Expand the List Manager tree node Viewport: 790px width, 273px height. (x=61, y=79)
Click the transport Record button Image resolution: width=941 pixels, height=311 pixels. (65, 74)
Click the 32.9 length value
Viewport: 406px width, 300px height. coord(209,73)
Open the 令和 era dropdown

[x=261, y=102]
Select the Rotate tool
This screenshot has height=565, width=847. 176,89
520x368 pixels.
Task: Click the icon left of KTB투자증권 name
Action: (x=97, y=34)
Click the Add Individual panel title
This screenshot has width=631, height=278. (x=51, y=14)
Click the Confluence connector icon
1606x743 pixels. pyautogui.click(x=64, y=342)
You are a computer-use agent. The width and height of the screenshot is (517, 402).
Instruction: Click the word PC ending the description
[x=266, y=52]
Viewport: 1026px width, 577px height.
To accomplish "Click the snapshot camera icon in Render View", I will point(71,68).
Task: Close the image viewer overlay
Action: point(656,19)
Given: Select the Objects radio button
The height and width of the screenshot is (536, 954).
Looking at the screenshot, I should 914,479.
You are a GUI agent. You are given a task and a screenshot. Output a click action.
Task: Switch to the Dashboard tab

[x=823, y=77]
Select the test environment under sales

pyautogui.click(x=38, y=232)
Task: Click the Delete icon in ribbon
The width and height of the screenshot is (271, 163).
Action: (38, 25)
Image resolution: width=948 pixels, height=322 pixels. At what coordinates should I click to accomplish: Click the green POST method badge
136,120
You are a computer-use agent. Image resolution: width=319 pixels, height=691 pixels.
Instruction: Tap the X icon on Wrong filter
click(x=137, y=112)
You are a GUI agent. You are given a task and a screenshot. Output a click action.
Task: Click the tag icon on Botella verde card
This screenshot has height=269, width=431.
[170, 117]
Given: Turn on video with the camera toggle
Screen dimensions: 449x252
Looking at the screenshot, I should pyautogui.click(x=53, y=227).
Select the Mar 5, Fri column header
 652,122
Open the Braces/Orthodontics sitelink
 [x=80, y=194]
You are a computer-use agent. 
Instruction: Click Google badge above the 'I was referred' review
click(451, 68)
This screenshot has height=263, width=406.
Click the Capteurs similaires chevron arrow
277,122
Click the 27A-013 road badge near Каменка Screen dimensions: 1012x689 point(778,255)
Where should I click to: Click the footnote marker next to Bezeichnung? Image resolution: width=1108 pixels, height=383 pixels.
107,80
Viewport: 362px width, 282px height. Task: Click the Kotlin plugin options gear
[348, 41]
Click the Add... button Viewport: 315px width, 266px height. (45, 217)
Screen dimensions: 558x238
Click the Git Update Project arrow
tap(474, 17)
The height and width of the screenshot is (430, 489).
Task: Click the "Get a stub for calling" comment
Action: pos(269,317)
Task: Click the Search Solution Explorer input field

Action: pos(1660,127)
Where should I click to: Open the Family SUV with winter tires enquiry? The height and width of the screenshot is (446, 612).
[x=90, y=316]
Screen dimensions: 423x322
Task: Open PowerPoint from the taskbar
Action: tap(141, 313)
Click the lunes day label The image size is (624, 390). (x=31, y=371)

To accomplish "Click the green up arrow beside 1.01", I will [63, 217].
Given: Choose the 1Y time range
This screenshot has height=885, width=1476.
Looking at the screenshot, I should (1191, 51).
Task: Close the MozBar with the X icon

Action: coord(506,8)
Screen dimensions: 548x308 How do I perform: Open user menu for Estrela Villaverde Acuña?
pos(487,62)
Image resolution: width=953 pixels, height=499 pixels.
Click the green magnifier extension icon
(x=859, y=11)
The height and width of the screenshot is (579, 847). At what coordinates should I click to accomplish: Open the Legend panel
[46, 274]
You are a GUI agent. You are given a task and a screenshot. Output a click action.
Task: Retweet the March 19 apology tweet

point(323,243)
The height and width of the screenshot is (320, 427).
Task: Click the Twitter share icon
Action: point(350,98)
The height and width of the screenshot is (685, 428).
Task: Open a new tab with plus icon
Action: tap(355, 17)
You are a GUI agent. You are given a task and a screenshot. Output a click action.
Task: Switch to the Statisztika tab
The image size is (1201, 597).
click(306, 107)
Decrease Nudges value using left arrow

• [Set problem]: Report each line of the records that contains the string "pixels", copying each such line in full. Case counts.

• [Completed exercise]:
Click the transport Record button Image resolution: width=941 pixels, height=311 pixels. (65, 74)
520x368 pixels.
1606x743 pixels. pyautogui.click(x=64, y=342)
Image resolution: width=948 pixels, height=322 pixels. At what coordinates should I click to accomplish: Click the green POST method badge
You are a computer-use agent. Image resolution: width=319 pixels, height=691 pixels.
Where should I click to: Click the footnote marker next to Bezeichnung? Image resolution: width=1108 pixels, height=383 pixels.
Image resolution: width=953 pixels, height=499 pixels.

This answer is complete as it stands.